*** SUPPLIED ENTRIES ***
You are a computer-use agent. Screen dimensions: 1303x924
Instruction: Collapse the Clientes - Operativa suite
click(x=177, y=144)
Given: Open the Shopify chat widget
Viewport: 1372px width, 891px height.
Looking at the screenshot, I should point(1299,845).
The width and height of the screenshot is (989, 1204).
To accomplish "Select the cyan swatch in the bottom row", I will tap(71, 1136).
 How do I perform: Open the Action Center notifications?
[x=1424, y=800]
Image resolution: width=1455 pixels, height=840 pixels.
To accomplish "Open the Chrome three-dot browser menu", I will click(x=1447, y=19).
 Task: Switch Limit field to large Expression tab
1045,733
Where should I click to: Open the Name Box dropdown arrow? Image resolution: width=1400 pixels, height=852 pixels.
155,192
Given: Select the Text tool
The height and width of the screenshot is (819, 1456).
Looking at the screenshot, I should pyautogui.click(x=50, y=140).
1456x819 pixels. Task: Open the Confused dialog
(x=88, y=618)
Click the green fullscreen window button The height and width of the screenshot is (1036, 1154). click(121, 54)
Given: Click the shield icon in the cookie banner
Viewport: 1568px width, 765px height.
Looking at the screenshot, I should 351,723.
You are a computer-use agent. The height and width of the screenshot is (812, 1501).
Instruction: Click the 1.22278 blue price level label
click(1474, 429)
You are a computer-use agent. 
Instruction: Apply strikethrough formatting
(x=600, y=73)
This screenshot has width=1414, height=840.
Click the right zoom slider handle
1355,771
*** End of SUPPLIED ENTRIES ***
*REQUIREMENT:*
When a line in the records contains the string "Select", it counts; state how many lines count, with no other words.

*ANSWER AREA:*
2